The factorial of a non-negative integer n, written as n!, is the product of all positive integers less than or equal to n. By definition, 0! = 1. For example, 5! = 5 × 4 × 3 × 2 × 1 = 120. Factorials grow extremely fast and are fundamental in combinatorics, probability, and algebra.

Example Problem

Find 7!:

  1. Start with 7 and multiply downward: 7 × 6 = 42.
  2. 42 × 5 = 210.
  3. 210 × 4 = 840.
  4. 840 × 3 = 2,520.
  5. 2,520 × 2 = 5,040.
  6. 5,040 × 1 = 5,040.

Therefore, 7! = 5,040.

Frequently Asked Questions

Why is 0! equal to 1?

By convention, 0! = 1. This is because the product of zero factors is the multiplicative identity (1), and it ensures that formulas like the binomial coefficient and permutations work correctly for edge cases.

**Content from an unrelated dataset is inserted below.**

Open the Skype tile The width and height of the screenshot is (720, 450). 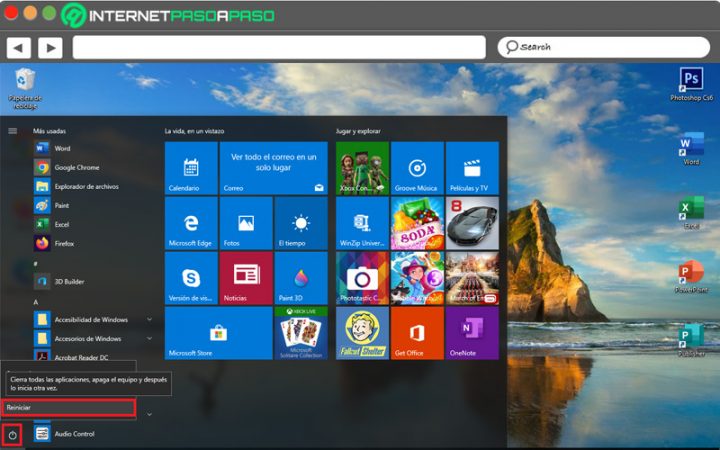pyautogui.click(x=191, y=277)
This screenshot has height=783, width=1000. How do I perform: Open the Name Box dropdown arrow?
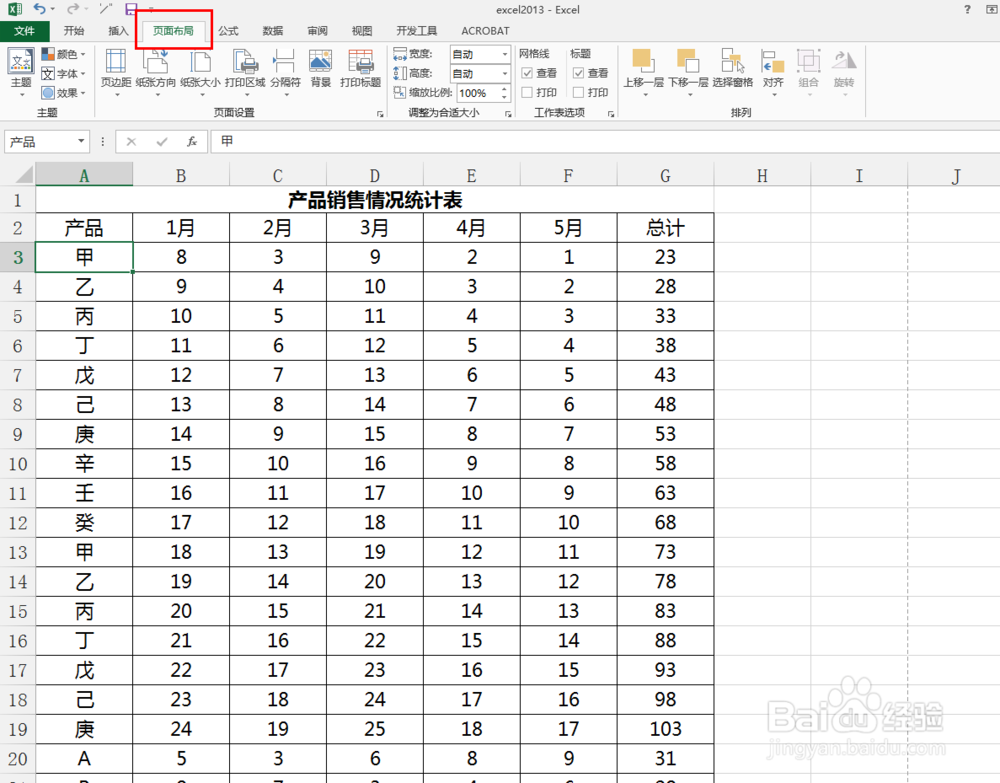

What is the largest factorial this calculator supports?

This calculator supports values up to 170!. Beyond 170, the result exceeds the range of standard JavaScript floating-point numbers (approximately 10³&sup0;&sup8;). The exact integer result is computed using high-precision arithmetic.

Where are factorials used?

Factorials appear in permutations (n!), combinations (n! / (k!(n − k)!)), Taylor series expansions, probability distributions, and many areas of discrete mathematics and computer science.

Can you take the factorial of a negative number?

The factorial function is only defined for non-negative integers. The gamma function extends the concept to all complex numbers except negative integers, where Γ(n + 1) = n! for non-negative integers.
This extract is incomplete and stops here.